In the second instance of a Senior Minister allegedly damaging government property, public shock may perhaps be dulled due to the antics of Minister Mervyn Silva who has boasted shamefully to far worse and who is protected at the highest levels of the party hierarchy despite several disciplinary inquiries against him. But again we ask, are the Government ranks peopled with law breakers?

Dispensing with the paraphernalia of courts

At this rate, Sri Lanka’s overcrowded prisons will surely burst at the seams and the country’s criminal courts, already heavily overburdened with the ordinary case load, will collapse under the strain. On the other hand, since we are living in a country where the law is taken so lightly to account, perhaps it may be best to dispense altogether with the solemn paraphernalia of courts of law? If we can be in such a sorry situation where one hundred arrest warrants are disregarded and a murder suspect is allowed to move about freely until outraged public opinion (for once) demands some action, what else can be suggested?

Coupled with these developments, we were informed of direct intimidation of the head of the Federation of University Teachers’ Association Nirmal Dewasiri who lodged a police complaint this week that personnel claiming to be from the Ministry of Defence had made inquiries about him from his neighbours. Again, the blatantly open manner in which such intimidation takes place is truly shocking. What is the use of the law and the Constitution?

All sound and fury signifying nothing

Unsurprisingly, public confidence in the police investigations that should take place into such incidents is at zero. Last year’s Christmas Day killings in Tangalle have only resulted in the case being dragged on interminably in the courts with no punishment of the perpetrators even though the facts were starkly evident as to what had occurred.

The Secretary to the Ministry of Defence faults the media for excessively reporting on and analyzing the steep increase in the crime rate and the police spokesman pleads that cases of police torture are exaggerated. Such statements would invoke extreme hilarity if the import of the same is not so tragic for the Rule of Law in the country. If at all, the crime rate and the transgressions of the police are under reported. The focus should be on genuine action on dealing with the virtual breakdown of law and order in Sri Lanka instead of weak attempts to shift the blame from the point at which it is properly due.
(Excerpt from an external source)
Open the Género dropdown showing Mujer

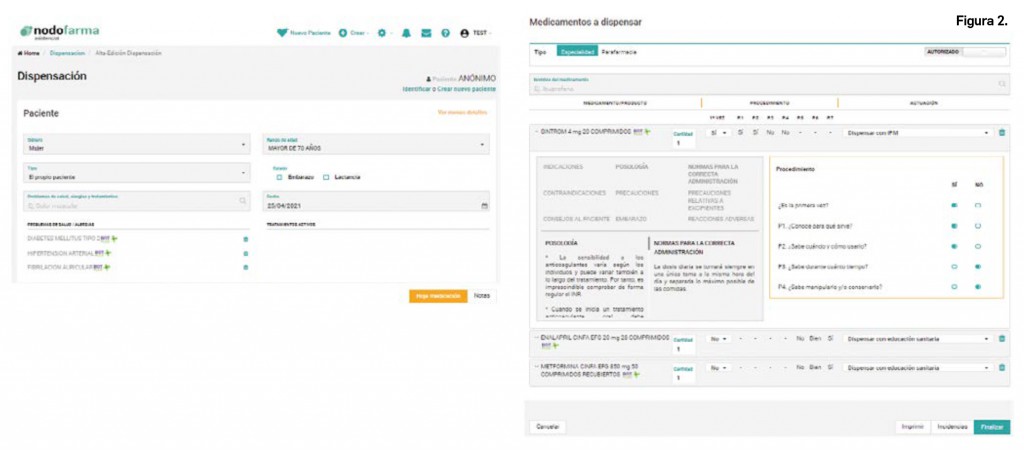tap(134, 145)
Indeed, we still await the implementation of a key recommendation of the Lessons Learnt and Reconciliation Commission, to delink the Department of the Police from the Ministry of Defence. Suffice it to say that all the King’s horses and all the King’s men will not redress the problem till the excessive militarization of the police is reversed and it is returned to a civilian institution. Rigorous distance needs to be maintained from the political command or from administrative command that is an undeniable replication of political command. We may have special debates in Parliament on the deteriorating law and order situation (one such debate has reportedly been fixed for early July) but this will be all sound and fury signifying nothing if these crucial changes do not take place.

A surreal reality of two worlds

It is as if two worlds predominate in Sri Lanka. On the one hand, we have the ostensibly regular level of functioning and then we have this surreal underbelly of political crime and dissenter intimidation in the South while minority targeted intimidation prevails in the North and East. Dangerously, we now accept this as part of our ‘normal’ reality.

And this Government appears to be luxuriating in the belief that it can do anything, say anything and get away with no consequences. This is a preposterous state of affairs indeed.